Es bleibt dabei, von (Ost) Preußen kommt mir doch alles wahrhaft Anregende und Erfreuliche meines Lebens". Der diese Zeilen schrieb, war zunächst gar nicht begeistert vom rauhen Klima in Ostdeutschland und vom Leben in Königsberg, wohin er am 23. September 1824, vor nunmehr 170 Jahren, als Konsistorial- und Schulrat versetzt wurde. Und doch waren es entscheidende Jahre, die Joseph Freiherr von Eichendorff in der alten Krönungsstadt am Pregel verbrachte.
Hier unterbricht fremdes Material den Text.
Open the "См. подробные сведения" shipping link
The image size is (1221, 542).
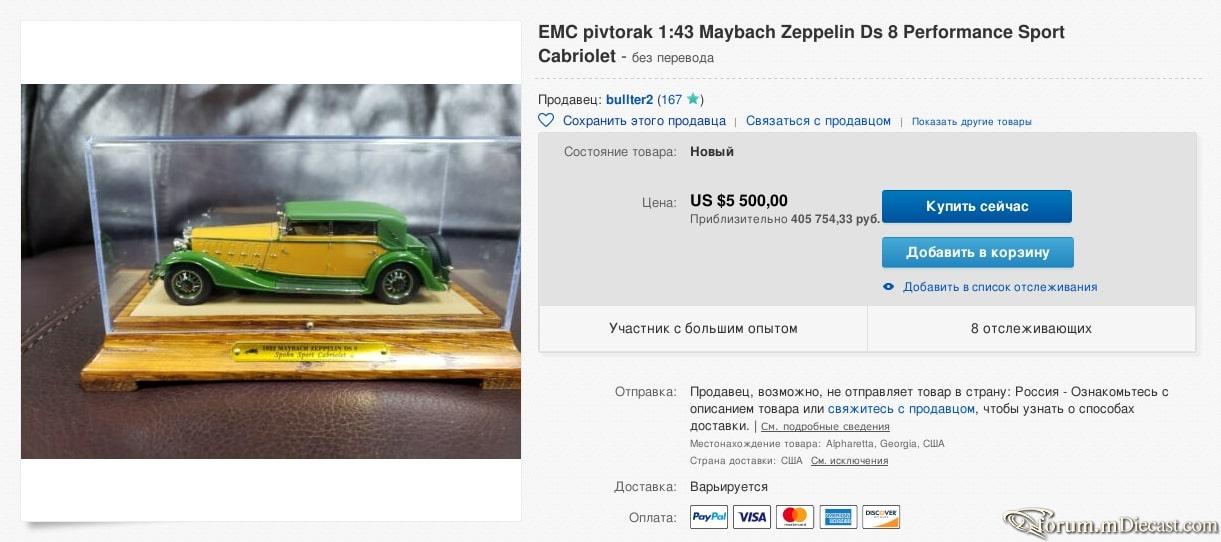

Geboren am 10. März 1788 im oberschlesischen Lubowitz bei Ratibor, wo kürzlich ein Denkmal zu Ehren des Dichters enthüllt wurde, studierte Eichendorff in Halle und Heidelberg Jura, nahm an den Befreiungskriegen
gegen Napoleon als Lützower Jäger teil und wirkte von 1816 bis 1819 als Referendar bei der Breslauer Regierung. 1821 wurde er in Danzig zum Regierungsrat ernannt. In Königsberg denn witmete er sich neben seiner beruflichen Arbeit vor allem der dramatischen Dichtung. 1830 erschien sein historisches Drama "Der letzte Held von Marienburg", das ein Jahr später (im Winter 1831) in Königsberg aufgeführt wurde. 1826 schon war sein heute noch berühmter "Taugenichts" erschienen.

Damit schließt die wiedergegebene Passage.